Lately I have been thinking about the way we constantly change and grow as people. There are, occasionally, milestones that change us dramatically and almost instantly, but even in the absence of such happenings we are constantly moving away from one identity and growing into another. It is easy to leave an identity behind and assume another without even noticing. From time to time I like to sit down I recall where I was, what I was doing, and how I perceived myself a year before. Then a year before that. And a year before that, etc. I’m always so surprised at how differently I see myself now, in what a different place I am than I had anticipated, and at the means through which I have changed. Moments like the strange man following me into my house remind me to evaluate myself, not only to take stock of what I appreciate in my life and what I should change, but also because I don’t want to miss anything. When I was in early high school I started taking note of times when I was very happy. Usually it was something simple—all of my friends gathered together on a Friday night at Christine’s house, some of us gossiping about who was interested in whom while others played pool, the girls over for a slumber party, the boys going home to rest up before the Saturday afternoon football game. After I moved to Tennessee I was so grateful that I had thought to appreciate and archive such times that I made it a habit, collecting distinct memories of each apartment I have lived in, snow days, mornings spent with coffee and piles of books.
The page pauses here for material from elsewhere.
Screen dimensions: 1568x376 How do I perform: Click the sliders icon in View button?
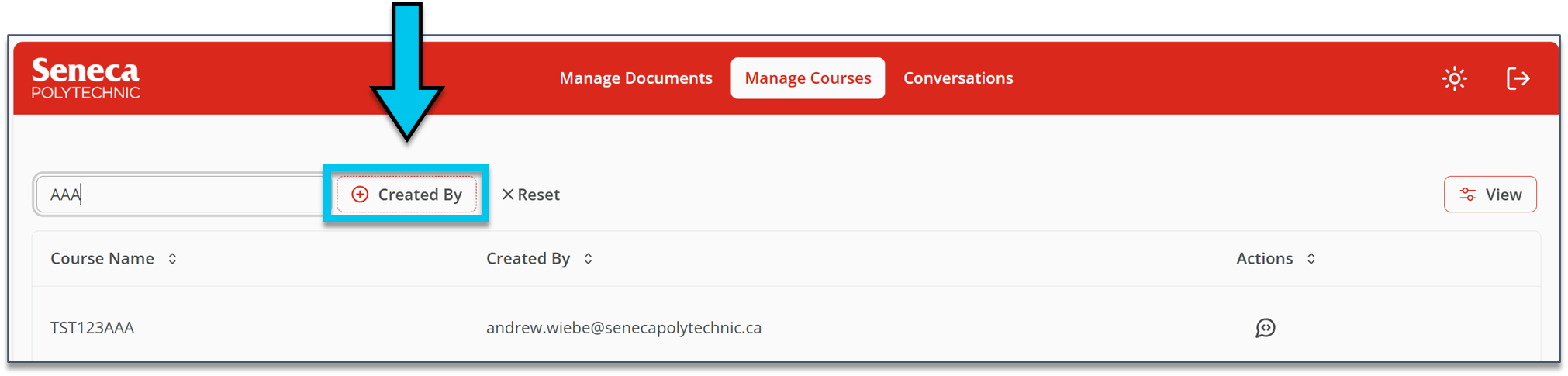[x=1467, y=195]
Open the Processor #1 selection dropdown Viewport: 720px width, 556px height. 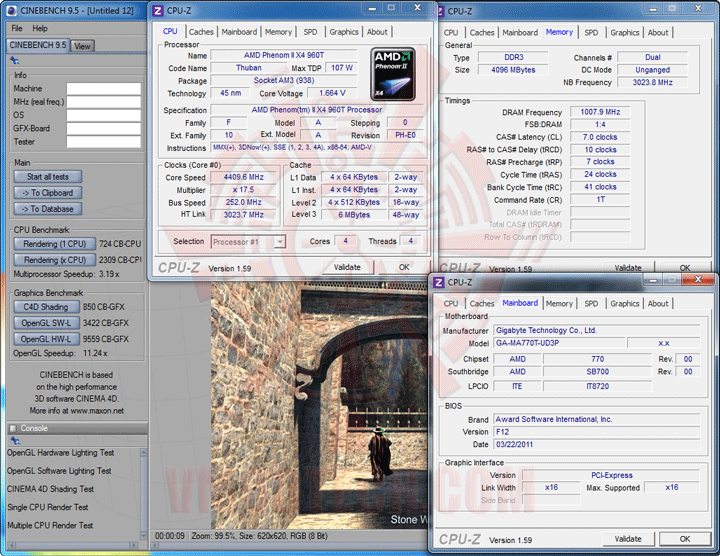(x=248, y=241)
It is cliché, I know, to say that we should appreciate each day or tell the people we love that we love them because you might get hit by a bus. And that, like most clichés, is fairly true, but what I mean is something more constant. Don’t appreciate your days because they might end, but savor them because they will, and are, changing already. Even if it is just “pochoko, pochoko.”

Snapshots:
            --While still in homestay: my Host Mother, who I suspect was an insomniac, would occasionally listen to ringtones on her phone late into the night. Sharing a wall, I had to turn off my headphones as they were drowned out by the constant repetition of various melodical beepings.
            --Pets in Malawi are not friends, they are lower class citizens allowed in our presence. As such, the children have very little interaction with them except to shoo them away. Inspired by my friendliness toward Friday the children view her with curiosity. When the kitten approaches the children they run away, screaming.
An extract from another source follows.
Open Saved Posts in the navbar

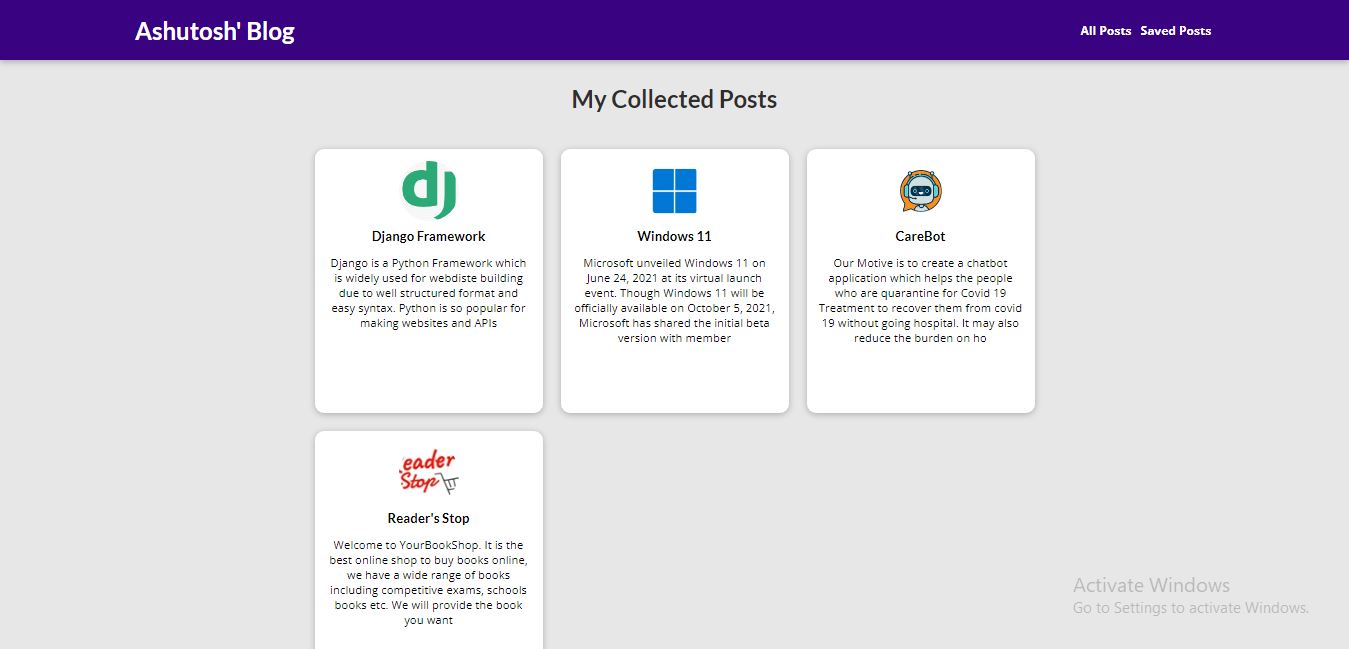pos(1175,31)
            --One evening, cutting vegetables in my kitchen, I am surprised by loud noises coming from the next room. I walk into the living room to find two three year-old girls, the daughters of my head and deputy head teacher, on their hands and knees in my doorway growling, roaring, and barking at Friday. I laugh so hard the children are frightened and go home.
            --Hitching to town this morning I get a ride in a very old, battered car. I have to pull on some metal wires to open the door, beer bottles roll around at my feet. Police stop the car two kilometers from my destination. The driver gets out, they open my door for me to get out. Before I even have time to panic the officers greet and then pile into the vehicle--they were hitching too.